[WORK INSTRUCTIONS] Your answer should consist solely of the lines from the one holding "Instruction: Start mic test recording" through the final line of the entries, reproduced exactly and without pictures.

[RECORDS TO PROCESS]

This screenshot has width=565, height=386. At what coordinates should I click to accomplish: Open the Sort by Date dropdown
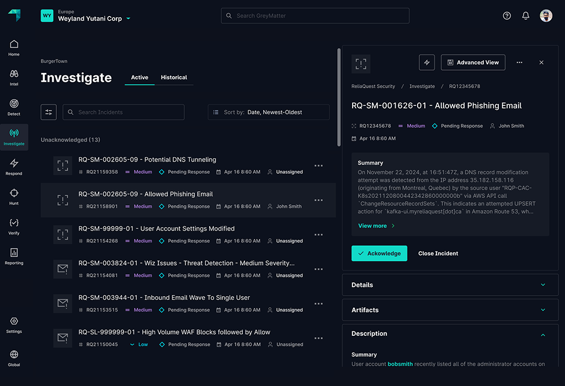click(x=268, y=112)
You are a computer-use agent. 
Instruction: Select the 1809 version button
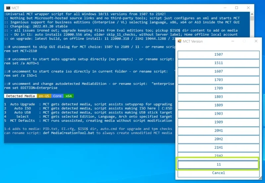218,105
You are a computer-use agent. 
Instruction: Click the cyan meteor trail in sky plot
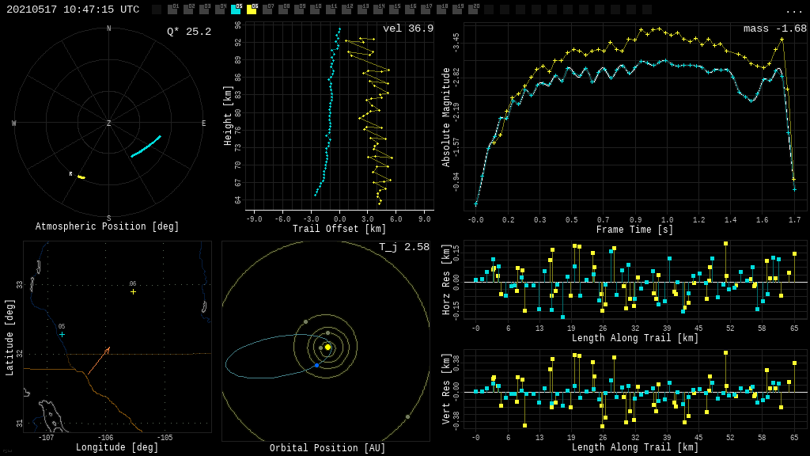click(x=146, y=146)

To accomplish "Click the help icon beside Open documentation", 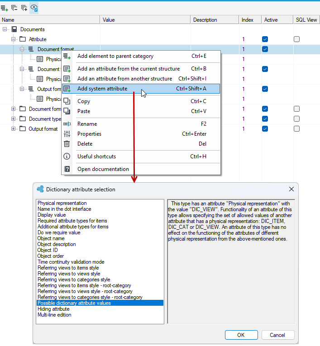I will [67, 169].
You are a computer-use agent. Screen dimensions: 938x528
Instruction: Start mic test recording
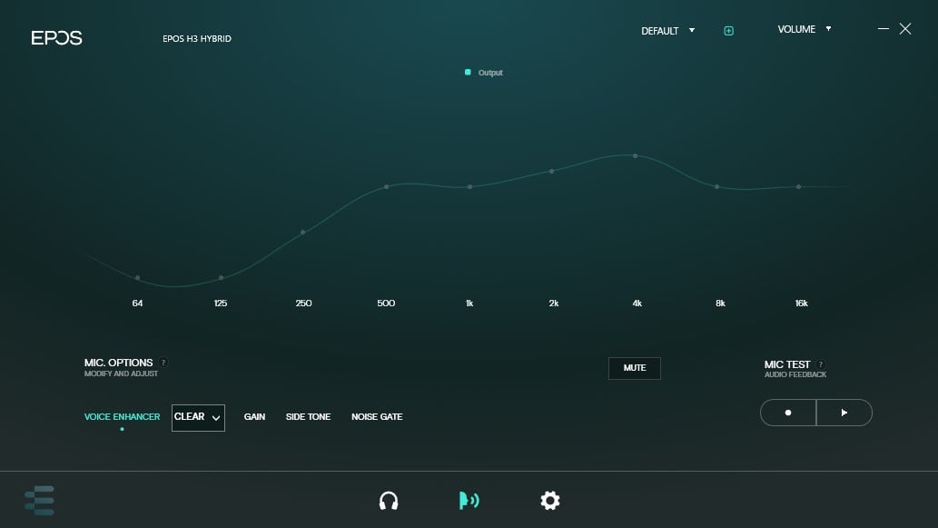click(x=788, y=413)
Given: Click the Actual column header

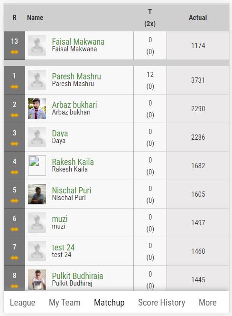Looking at the screenshot, I should (198, 18).
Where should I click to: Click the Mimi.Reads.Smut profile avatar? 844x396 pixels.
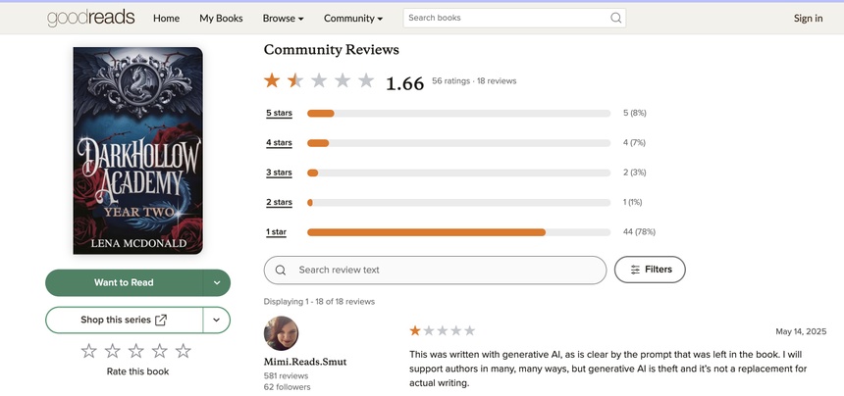[x=281, y=334]
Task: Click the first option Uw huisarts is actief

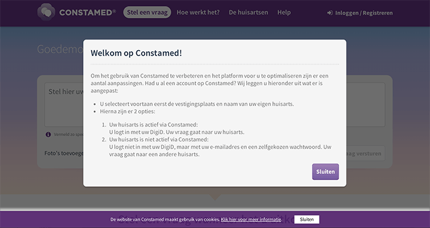Action: [x=153, y=125]
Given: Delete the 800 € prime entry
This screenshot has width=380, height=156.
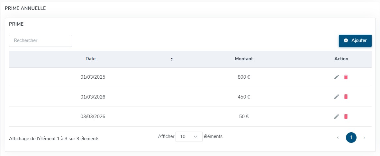Looking at the screenshot, I should pyautogui.click(x=346, y=77).
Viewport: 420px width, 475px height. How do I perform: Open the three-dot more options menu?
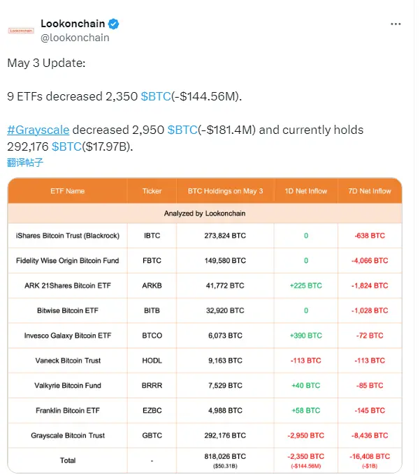click(396, 24)
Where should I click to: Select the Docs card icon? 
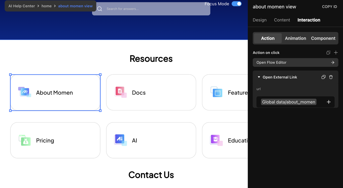tap(121, 92)
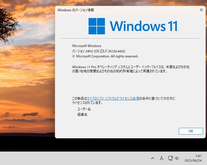Click the Microsoft Corporation copyright line
The height and width of the screenshot is (165, 207).
tap(105, 56)
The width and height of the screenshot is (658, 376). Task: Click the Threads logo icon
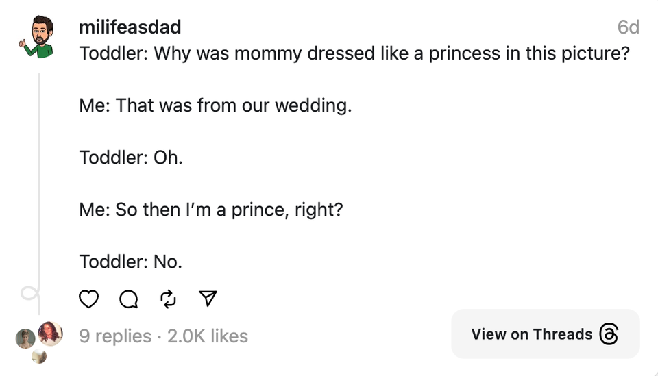tap(609, 334)
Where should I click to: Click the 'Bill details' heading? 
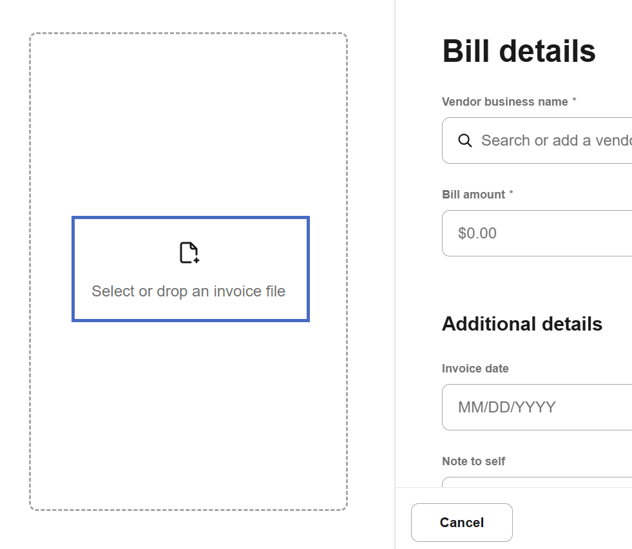[x=519, y=51]
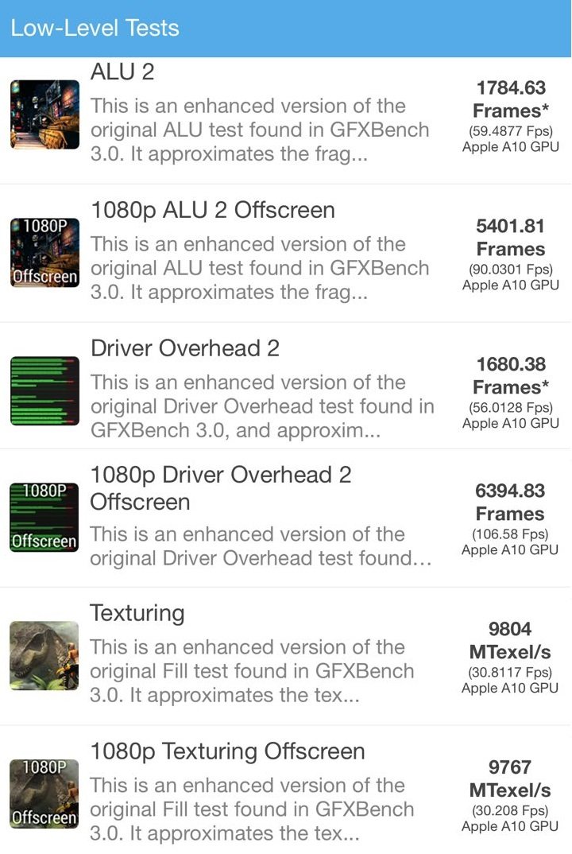Screen dimensions: 572x854
Task: Select the 1080p Texturing Offscreen thumbnail
Action: pyautogui.click(x=44, y=794)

[TASK RESULT]
Instruction: Start mic test recording
click(x=788, y=413)
Given: Click the Actual column header

Looking at the screenshot, I should (198, 18).
Where should I click to: Click the Mimi.Reads.Smut profile avatar? 844x396 pixels.
[x=281, y=334]
Task: Click the first option Uw huisarts is actief

Action: [x=153, y=125]
Given: Delete the 800 € prime entry
This screenshot has width=380, height=156.
Looking at the screenshot, I should pyautogui.click(x=346, y=77).
Viewport: 420px width, 475px height. How do I perform: Open the three-dot more options menu?
click(396, 24)
Where should I click to: Select the Docs card icon? 
tap(121, 92)
Click the Microsoft Corporation copyright line
The height and width of the screenshot is (165, 207).
tap(105, 56)
The width and height of the screenshot is (658, 376). Task: Click the Threads logo icon
tap(609, 334)
Where should I click to: Click the 'Bill details' heading? 
[x=519, y=51]
Screen dimensions: 572x854
Task: Select the 1080p Texturing Offscreen thumbnail
Action: pyautogui.click(x=44, y=794)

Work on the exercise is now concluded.